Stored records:
• • • • •

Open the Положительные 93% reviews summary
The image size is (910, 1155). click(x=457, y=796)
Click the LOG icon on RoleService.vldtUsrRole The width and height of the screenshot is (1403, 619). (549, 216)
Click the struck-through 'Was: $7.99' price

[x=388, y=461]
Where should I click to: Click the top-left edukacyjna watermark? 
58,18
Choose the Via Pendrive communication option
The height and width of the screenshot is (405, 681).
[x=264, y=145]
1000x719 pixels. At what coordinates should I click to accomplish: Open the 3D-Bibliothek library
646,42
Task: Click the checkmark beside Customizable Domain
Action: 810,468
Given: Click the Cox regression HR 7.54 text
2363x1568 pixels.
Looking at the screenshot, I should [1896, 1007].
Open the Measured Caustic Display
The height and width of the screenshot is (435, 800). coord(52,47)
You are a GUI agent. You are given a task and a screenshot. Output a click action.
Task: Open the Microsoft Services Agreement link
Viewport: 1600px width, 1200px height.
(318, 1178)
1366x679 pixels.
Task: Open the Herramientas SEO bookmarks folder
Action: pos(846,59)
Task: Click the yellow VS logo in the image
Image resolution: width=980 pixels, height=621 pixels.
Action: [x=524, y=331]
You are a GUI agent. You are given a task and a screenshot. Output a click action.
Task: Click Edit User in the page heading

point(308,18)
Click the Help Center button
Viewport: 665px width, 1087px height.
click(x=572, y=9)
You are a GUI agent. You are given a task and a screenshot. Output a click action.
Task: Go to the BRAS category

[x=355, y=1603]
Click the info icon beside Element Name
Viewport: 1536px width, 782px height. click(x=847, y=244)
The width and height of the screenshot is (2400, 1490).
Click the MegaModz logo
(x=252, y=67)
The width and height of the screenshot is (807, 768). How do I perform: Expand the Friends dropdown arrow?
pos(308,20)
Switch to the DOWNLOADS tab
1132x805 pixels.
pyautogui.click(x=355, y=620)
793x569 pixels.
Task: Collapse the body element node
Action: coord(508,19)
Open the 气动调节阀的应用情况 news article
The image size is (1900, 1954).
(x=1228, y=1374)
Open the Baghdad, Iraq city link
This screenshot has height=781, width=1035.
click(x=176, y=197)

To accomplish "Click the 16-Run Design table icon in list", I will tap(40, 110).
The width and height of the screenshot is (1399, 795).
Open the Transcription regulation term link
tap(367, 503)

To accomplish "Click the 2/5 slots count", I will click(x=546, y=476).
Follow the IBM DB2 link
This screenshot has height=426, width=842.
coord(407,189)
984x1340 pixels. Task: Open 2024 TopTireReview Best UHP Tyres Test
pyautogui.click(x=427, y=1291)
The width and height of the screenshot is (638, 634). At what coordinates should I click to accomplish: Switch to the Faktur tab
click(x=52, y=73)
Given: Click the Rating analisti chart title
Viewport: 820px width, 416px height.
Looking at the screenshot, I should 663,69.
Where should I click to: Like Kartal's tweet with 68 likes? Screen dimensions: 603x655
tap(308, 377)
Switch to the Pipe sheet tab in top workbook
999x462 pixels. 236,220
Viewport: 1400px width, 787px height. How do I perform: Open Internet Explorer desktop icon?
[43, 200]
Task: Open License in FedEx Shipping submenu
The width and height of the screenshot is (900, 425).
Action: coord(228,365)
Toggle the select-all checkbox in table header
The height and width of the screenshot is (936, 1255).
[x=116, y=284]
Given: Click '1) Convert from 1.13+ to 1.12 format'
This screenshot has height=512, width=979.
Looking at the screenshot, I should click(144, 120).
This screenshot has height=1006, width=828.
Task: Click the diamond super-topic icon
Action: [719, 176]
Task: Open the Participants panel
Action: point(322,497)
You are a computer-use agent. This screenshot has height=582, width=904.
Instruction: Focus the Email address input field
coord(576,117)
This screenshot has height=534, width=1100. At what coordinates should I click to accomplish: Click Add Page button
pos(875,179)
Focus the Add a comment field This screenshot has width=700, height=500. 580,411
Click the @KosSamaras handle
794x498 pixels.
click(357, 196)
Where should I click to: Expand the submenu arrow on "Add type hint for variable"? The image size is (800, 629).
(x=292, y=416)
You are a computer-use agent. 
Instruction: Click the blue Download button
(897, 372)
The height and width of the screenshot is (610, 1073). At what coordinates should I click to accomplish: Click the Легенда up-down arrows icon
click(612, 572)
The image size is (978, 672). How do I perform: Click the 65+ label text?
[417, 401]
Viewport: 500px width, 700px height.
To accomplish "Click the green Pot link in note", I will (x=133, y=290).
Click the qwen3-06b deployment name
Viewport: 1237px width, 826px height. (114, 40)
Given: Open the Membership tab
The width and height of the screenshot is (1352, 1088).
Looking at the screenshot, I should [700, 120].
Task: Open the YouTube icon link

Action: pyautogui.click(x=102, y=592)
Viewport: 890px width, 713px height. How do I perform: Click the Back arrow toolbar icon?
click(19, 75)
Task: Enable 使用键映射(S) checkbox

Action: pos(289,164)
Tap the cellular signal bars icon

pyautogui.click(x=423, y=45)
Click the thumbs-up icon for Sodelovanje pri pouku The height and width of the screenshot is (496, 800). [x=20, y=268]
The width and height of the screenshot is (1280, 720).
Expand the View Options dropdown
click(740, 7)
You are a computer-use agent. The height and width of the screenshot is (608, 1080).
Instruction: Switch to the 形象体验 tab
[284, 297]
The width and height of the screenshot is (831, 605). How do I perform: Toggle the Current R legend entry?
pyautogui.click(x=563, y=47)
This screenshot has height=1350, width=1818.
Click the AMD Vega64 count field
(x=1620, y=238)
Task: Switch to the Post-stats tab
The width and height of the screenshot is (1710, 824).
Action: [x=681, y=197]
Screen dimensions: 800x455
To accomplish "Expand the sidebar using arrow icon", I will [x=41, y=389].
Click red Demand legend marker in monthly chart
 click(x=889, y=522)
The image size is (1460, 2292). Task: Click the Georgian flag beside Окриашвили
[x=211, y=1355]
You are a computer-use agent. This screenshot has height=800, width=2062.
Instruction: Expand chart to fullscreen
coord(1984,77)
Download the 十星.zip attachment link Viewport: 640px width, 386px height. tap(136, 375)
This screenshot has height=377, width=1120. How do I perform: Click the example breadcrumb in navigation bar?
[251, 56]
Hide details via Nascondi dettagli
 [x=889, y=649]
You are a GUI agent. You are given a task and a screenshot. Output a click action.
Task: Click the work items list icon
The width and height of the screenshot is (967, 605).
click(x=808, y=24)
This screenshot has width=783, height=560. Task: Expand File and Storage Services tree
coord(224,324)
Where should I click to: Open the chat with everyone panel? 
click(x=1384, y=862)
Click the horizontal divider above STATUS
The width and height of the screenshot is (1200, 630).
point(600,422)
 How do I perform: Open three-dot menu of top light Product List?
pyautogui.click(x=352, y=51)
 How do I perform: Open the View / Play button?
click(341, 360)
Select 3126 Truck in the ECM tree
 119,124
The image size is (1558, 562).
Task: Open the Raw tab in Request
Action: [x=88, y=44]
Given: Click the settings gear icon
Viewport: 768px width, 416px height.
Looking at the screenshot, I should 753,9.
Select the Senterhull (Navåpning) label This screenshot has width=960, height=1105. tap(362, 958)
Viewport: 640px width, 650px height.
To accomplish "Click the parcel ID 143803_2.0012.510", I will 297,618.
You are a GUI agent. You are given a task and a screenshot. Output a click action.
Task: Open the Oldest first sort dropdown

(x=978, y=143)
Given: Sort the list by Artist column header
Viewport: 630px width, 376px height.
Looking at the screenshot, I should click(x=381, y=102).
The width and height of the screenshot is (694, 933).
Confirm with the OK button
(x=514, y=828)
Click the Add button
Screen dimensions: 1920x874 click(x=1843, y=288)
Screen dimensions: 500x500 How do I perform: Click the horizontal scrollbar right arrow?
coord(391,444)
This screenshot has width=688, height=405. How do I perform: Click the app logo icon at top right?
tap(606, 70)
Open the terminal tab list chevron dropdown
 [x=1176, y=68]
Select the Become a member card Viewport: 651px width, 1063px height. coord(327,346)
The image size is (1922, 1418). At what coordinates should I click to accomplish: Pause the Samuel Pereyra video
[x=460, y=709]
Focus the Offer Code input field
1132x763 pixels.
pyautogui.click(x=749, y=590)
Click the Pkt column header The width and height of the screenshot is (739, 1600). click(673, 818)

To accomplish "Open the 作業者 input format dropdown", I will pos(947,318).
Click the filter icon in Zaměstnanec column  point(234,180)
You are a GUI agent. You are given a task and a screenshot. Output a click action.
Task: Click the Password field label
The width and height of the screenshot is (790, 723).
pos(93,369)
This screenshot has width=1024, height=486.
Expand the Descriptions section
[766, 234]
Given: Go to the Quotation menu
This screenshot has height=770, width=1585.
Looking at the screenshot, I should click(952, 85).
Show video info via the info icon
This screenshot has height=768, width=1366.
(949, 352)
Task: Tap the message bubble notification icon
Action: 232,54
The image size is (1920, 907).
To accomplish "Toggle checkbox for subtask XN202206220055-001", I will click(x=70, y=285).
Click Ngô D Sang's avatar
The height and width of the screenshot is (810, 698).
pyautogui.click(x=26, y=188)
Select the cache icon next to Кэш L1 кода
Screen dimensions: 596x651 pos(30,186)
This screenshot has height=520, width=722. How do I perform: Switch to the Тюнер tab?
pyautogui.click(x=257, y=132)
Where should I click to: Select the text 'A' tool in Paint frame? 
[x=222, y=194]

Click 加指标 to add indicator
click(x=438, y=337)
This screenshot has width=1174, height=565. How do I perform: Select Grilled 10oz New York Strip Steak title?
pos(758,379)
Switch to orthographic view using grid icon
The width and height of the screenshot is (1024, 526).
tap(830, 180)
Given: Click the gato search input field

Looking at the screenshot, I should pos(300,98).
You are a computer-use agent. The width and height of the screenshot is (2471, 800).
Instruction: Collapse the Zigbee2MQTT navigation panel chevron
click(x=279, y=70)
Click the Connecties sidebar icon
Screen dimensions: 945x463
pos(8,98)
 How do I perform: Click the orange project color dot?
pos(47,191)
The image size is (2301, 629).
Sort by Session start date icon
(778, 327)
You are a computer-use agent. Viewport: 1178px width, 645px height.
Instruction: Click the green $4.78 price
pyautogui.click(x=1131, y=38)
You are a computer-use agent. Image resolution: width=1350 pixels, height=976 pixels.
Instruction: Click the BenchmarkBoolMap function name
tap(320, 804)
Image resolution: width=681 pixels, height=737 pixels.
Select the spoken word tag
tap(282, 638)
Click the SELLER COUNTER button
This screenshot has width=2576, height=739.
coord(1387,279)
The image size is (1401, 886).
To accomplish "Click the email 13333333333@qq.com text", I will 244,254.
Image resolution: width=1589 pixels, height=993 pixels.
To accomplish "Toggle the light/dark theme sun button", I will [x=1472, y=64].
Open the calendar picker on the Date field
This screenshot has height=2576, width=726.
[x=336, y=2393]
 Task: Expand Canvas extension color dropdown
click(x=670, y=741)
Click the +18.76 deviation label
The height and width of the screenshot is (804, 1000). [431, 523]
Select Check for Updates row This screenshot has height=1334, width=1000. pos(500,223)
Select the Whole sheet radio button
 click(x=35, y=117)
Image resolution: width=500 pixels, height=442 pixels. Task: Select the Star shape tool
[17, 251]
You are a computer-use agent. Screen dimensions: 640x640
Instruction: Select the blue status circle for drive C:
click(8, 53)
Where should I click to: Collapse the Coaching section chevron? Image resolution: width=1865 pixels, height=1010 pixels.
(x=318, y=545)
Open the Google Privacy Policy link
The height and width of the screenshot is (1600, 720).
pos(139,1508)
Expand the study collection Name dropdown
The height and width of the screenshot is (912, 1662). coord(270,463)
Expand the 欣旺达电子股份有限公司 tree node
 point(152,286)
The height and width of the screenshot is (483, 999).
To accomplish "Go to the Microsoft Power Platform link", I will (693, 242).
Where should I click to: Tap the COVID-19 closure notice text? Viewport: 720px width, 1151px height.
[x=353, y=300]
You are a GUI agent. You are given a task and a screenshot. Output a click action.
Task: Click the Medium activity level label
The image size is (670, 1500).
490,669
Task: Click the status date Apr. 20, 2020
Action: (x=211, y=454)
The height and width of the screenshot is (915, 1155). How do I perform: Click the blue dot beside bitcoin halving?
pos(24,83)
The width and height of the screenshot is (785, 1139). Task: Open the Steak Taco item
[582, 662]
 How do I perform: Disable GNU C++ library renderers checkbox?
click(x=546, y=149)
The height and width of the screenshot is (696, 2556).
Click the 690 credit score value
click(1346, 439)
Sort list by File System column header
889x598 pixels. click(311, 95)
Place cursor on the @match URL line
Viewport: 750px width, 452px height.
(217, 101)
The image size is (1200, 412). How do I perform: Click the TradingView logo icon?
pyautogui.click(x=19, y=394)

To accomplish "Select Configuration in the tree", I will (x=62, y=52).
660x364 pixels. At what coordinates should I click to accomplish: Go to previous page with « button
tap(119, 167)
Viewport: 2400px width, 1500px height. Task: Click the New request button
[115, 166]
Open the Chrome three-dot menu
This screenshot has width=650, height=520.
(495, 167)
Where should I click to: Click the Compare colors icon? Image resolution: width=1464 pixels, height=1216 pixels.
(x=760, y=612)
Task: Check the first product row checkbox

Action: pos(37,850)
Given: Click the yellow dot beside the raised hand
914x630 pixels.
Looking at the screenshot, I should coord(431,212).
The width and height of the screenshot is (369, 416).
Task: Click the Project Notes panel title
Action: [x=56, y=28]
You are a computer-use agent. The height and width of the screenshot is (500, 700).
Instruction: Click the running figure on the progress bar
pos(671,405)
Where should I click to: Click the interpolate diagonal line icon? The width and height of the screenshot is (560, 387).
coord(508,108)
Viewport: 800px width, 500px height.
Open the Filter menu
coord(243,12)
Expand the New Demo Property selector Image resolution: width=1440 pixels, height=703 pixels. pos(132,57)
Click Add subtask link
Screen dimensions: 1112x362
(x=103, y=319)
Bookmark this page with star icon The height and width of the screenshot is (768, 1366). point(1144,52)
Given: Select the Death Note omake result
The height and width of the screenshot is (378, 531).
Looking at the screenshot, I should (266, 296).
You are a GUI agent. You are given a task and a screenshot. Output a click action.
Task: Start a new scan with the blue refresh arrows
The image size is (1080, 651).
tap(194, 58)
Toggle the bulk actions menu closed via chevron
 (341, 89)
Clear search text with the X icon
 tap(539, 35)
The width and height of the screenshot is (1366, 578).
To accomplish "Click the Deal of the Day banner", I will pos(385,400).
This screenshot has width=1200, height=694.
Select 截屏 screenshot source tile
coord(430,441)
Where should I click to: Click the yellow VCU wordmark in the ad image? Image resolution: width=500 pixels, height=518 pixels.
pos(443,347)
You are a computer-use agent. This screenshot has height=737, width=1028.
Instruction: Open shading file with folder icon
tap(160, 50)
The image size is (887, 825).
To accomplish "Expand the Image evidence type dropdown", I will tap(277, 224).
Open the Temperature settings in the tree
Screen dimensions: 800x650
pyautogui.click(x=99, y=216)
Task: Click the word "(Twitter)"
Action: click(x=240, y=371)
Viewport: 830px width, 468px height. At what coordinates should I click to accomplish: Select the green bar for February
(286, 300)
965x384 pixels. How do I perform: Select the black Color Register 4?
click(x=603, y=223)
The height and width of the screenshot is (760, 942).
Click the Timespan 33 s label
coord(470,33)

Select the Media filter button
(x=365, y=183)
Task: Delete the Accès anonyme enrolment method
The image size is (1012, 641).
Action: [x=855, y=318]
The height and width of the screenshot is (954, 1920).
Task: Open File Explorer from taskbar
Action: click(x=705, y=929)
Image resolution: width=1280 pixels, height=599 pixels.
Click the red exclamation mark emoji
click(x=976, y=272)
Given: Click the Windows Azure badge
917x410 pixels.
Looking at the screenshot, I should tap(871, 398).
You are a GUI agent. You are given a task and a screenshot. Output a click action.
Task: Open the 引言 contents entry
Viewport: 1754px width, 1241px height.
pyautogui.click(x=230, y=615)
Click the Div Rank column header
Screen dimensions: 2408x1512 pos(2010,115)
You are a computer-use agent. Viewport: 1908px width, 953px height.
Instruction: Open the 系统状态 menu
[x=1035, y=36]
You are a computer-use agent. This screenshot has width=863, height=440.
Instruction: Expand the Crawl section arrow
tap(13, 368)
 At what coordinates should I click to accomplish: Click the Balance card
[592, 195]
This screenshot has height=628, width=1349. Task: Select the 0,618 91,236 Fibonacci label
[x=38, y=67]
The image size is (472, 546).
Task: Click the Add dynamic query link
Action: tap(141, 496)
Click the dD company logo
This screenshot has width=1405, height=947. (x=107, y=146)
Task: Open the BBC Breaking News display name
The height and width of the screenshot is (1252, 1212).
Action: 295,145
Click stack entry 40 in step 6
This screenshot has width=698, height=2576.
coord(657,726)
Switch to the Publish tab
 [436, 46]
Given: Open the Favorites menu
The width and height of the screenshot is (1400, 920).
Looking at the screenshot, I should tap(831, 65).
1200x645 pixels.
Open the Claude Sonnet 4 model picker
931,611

• • • • •

» Directions:
The expected answer is every line in the data above that carries the string "format".

» Result:
Given: Click '1) Convert from 1.13+ to 1.12 format'
To accomplish "Open the 作業者 input format dropdown", I will pos(947,318).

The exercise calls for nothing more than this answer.